Acting EEOC Chair Andrea Lucas emphasized that this settlement marks only “the beginning” of addressing workplace religious discrimination. “I am committed to focusing our agency’s resources to address the very real problem of religious discrimination, and this resolution is just the beginning,” Lucas stated. “This is an example of what our agency can accomplish when we work with employers to ensure that the doors of our workplaces are equally open to religious employees. I am proud of the monetary relief that we have obtained here, and I am equally proud that these employees—who remained committed to their religious beliefs and practice at great personal cost—will receive job offers.”
The EEOC investigation revealed that between September 2021 and May 2022, Mercyhealth not only denied religious accommodations to some employees but also discriminated against a broader “class of similarly situated employees” across its facilities. In some cases, the hospital system failed to provide employees the opportunity to request religious accommodations altogether. Instead, Mercyhealth imposed a policy requiring employees who refused the COVID-19 vaccine and sought religious exemptions to either sign a form authorizing a $60 monthly “vaccine incentive charge” deducted from their pay or face termination. The EEOC found that employees who neither received the vaccine nor agreed to the wage deduction were fired, regardless of their religious objections.

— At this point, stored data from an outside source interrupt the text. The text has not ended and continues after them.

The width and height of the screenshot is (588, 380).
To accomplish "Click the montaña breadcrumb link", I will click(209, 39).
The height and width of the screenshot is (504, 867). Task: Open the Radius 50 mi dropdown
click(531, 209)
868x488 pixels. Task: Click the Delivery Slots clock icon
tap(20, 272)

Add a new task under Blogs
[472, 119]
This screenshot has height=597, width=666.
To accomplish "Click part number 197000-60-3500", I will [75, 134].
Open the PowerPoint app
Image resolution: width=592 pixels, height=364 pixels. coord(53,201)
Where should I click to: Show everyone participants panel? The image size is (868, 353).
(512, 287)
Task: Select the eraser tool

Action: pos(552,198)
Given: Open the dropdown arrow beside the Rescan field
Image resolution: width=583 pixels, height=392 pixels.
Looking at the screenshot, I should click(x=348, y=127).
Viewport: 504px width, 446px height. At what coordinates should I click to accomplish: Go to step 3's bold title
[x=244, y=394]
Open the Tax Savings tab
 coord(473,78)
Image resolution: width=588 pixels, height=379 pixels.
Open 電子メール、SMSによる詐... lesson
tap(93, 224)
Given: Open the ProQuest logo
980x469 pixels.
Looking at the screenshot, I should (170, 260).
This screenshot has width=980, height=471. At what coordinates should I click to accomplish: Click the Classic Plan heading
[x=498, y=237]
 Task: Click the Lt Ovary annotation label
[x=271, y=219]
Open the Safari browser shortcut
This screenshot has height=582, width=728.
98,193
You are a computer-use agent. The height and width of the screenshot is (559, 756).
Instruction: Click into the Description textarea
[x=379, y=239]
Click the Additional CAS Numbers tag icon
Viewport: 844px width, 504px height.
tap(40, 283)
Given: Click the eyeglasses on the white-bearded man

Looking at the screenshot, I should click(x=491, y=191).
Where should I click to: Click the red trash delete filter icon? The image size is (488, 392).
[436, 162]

“Such alleged conduct violates Title VII of the Civil Rights Act of 1964, which prohibits discrimination based on religion,” the EEOC stated. Title VII mandates that employers consider reasonable religious accommodation requests unless granting them would cause undue hardship to the employer.
The settlement agreement, spanning three years, mandates that Mercyhealth provide back pay, compensatory damages, and job offers to affected employees. Additionally, the hospital system must revise and redistribute its policies, train human resources staff and decision-makers on handling religious accommodation requests, and report to the EEOC on any future religious accommodation requests related to system-wide vaccination programs.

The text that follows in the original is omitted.